Reproduce the records below word for word, starting at the line that contains "The height and width of the screenshot is (900, 1232)." and stopping after the line that contains "Action: pyautogui.click(x=1406, y=48)". Leave the pictures out.

※ ※ ※

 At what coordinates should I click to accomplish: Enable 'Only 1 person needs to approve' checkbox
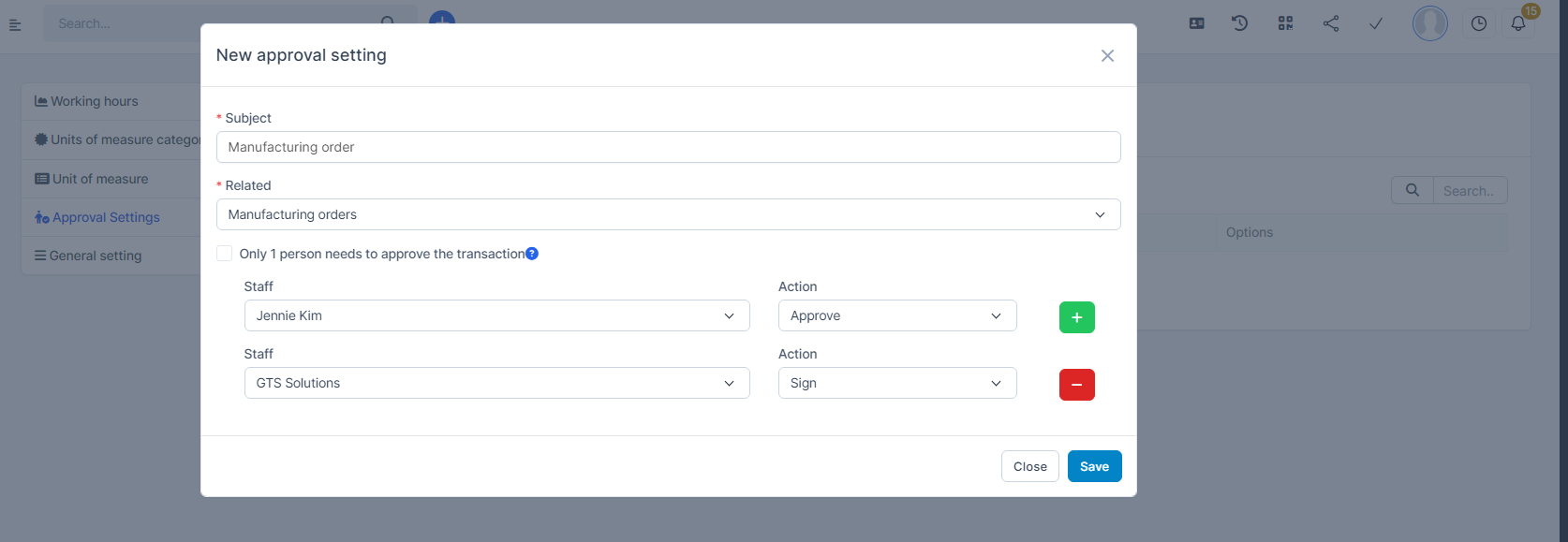225,254
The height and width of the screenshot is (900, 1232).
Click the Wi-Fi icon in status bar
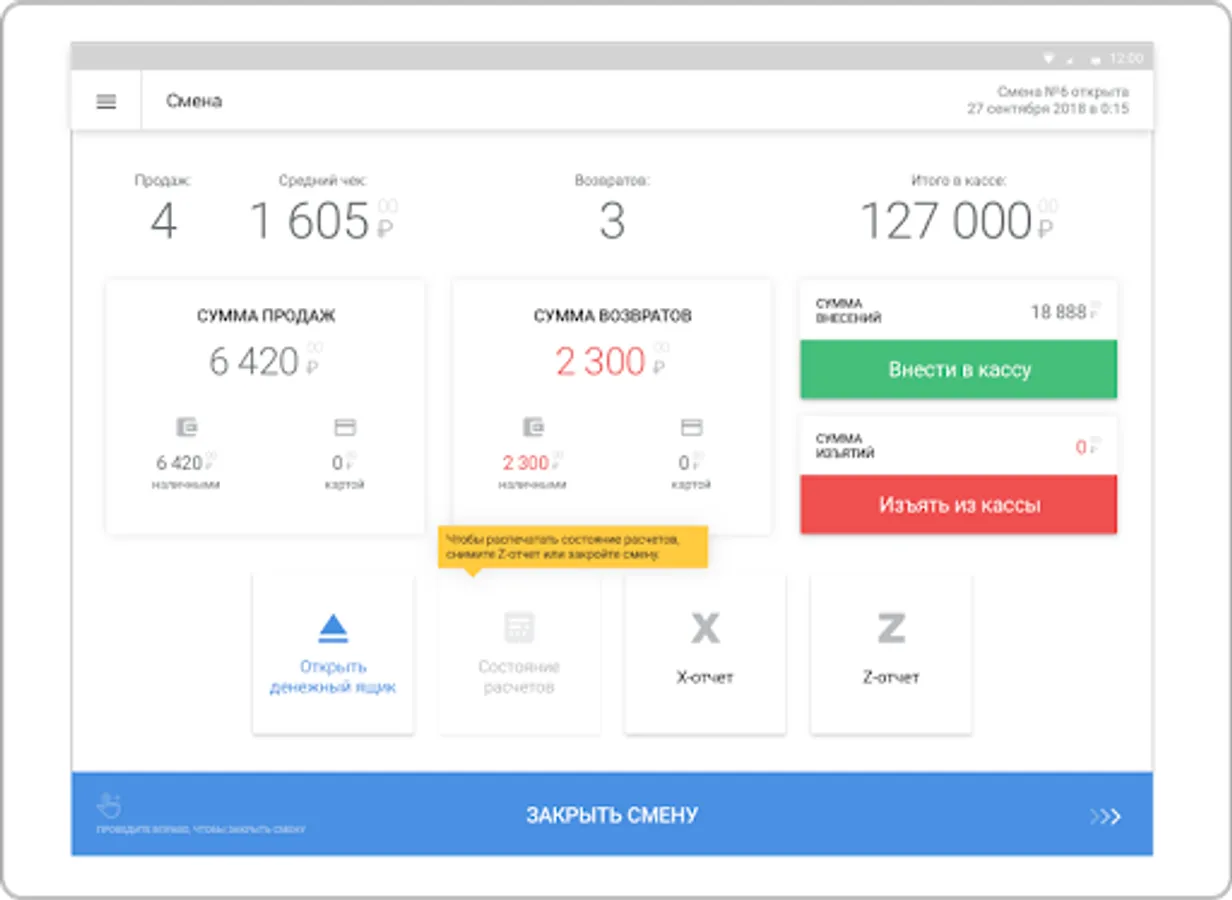[x=1048, y=57]
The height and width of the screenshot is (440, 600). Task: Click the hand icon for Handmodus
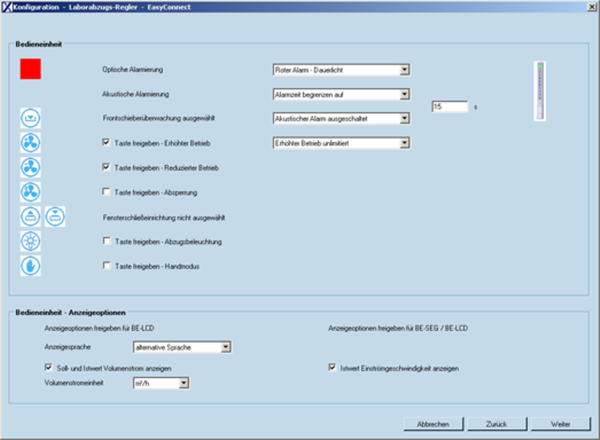31,265
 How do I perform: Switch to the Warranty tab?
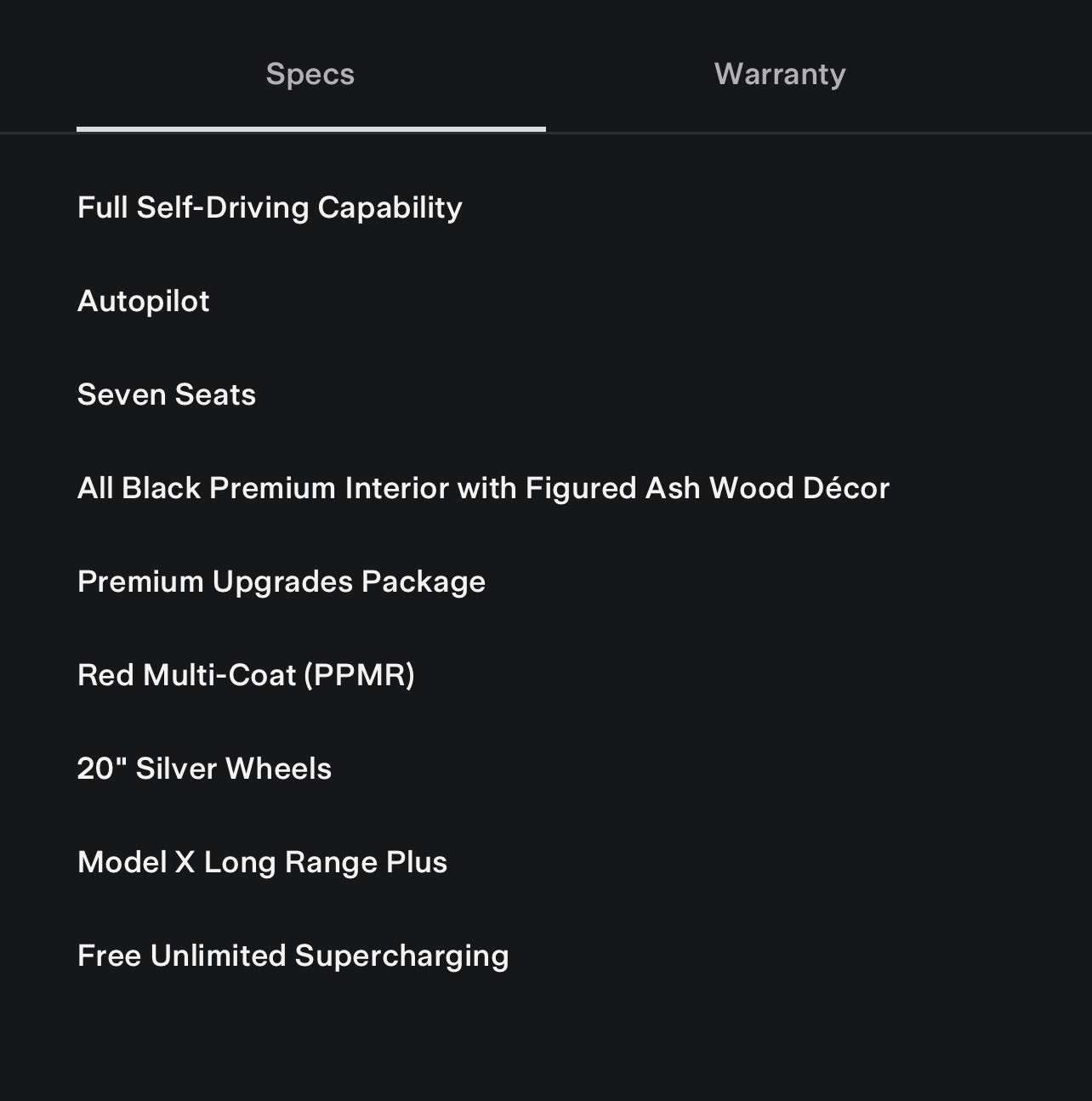click(x=780, y=75)
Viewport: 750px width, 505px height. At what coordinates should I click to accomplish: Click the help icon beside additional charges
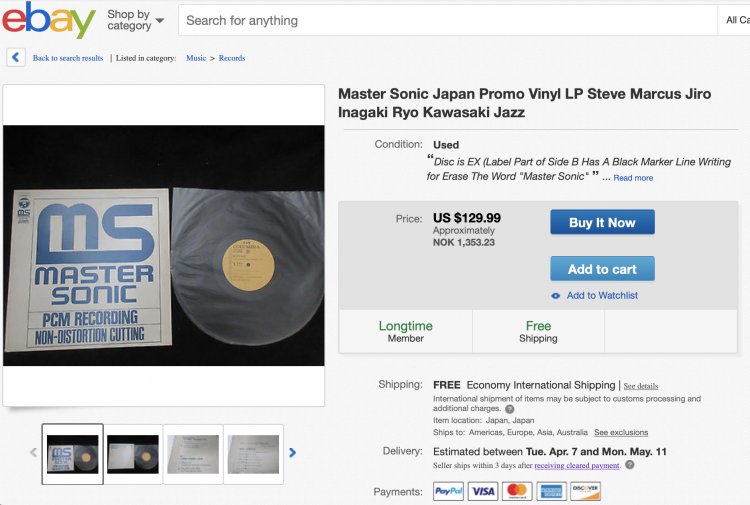[x=510, y=409]
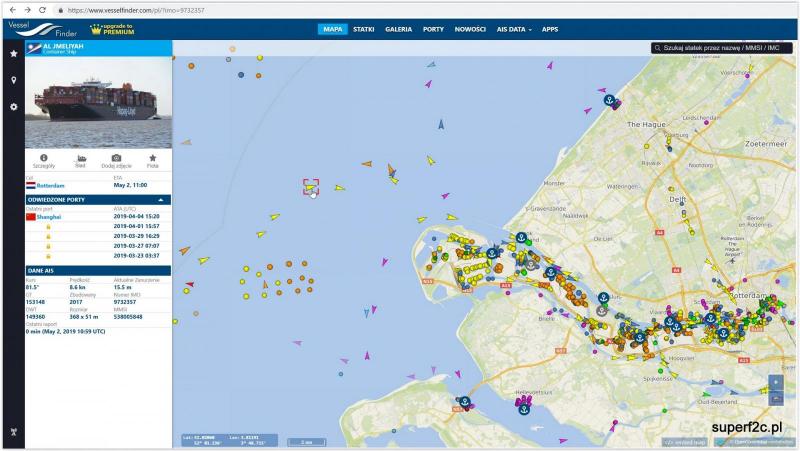Click the Szczegóły info icon
800x451 pixels.
44,158
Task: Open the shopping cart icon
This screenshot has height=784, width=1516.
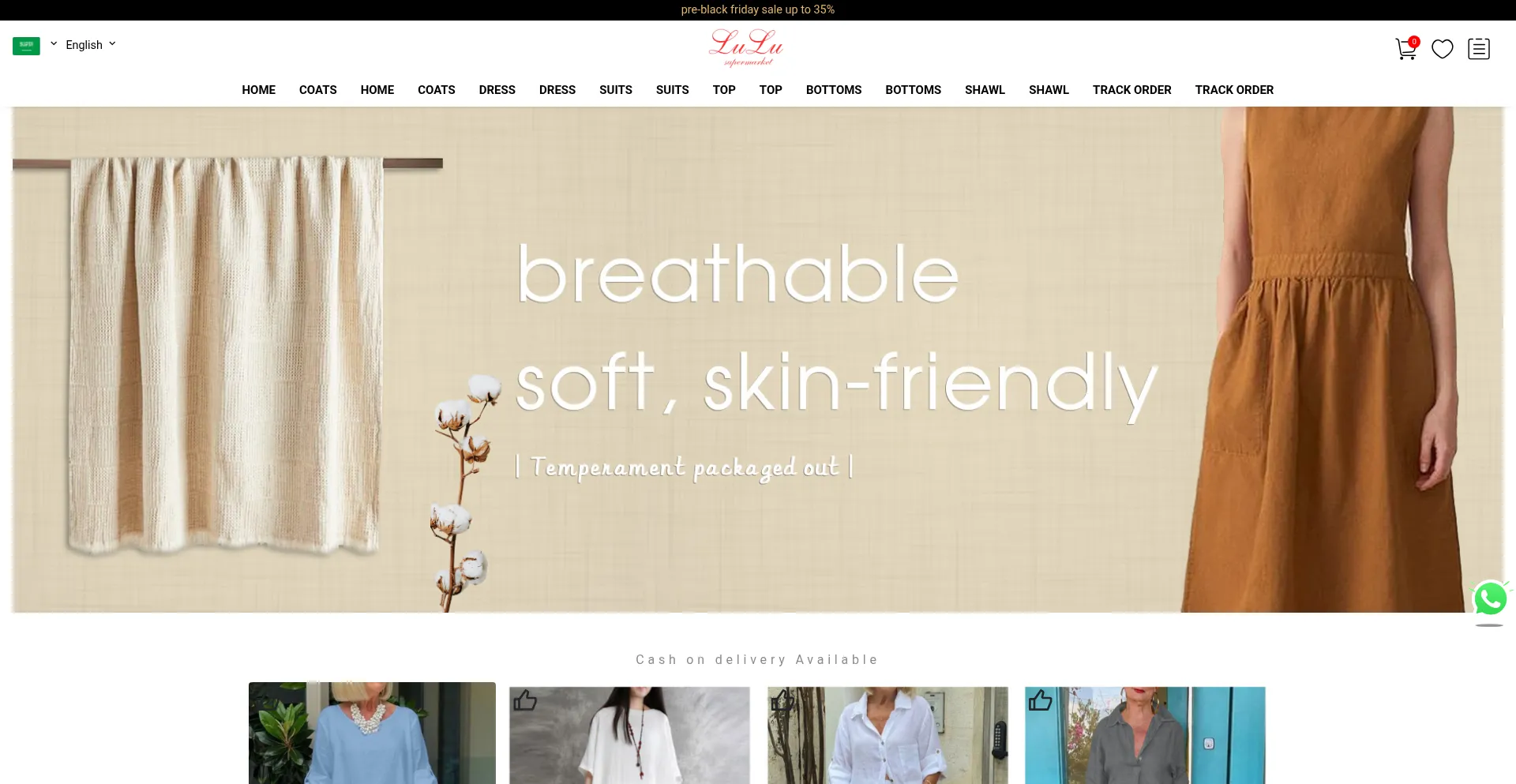Action: pyautogui.click(x=1406, y=48)

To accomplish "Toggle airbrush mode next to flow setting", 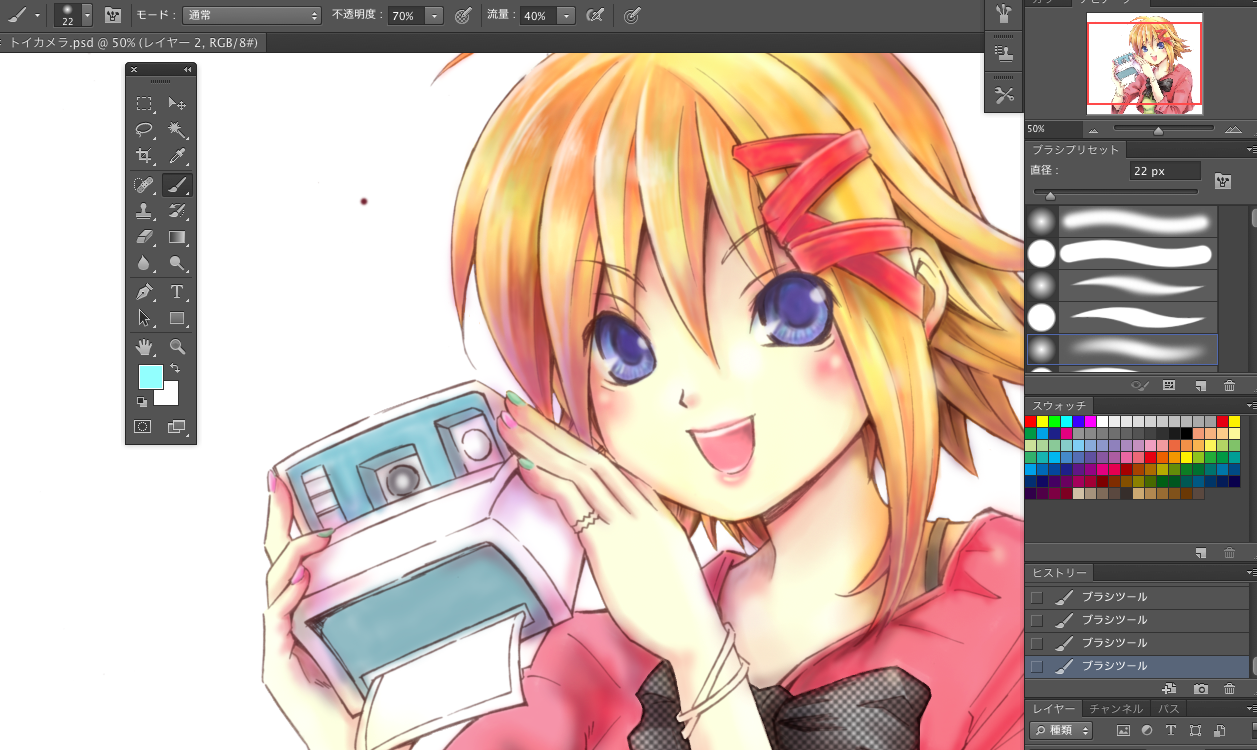I will [x=595, y=16].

※ ※ ※

**WRITTEN SOLUTION:**
The height and width of the screenshot is (900, 1232).
Click the Wi-Fi icon in status bar
[x=1048, y=57]
The height and width of the screenshot is (440, 600). Task: Click the hand icon for Handmodus
31,265
 How do I perform: Switch to the Warranty tab?
click(x=780, y=75)
Viewport: 750px width, 505px height. At what coordinates should I click to accomplish: Click the help icon beside additional charges
[x=510, y=409]
Click the Szczegóły info icon
800x451 pixels.
44,158
Task: Open the shopping cart icon
This screenshot has height=784, width=1516.
Action: pyautogui.click(x=1406, y=48)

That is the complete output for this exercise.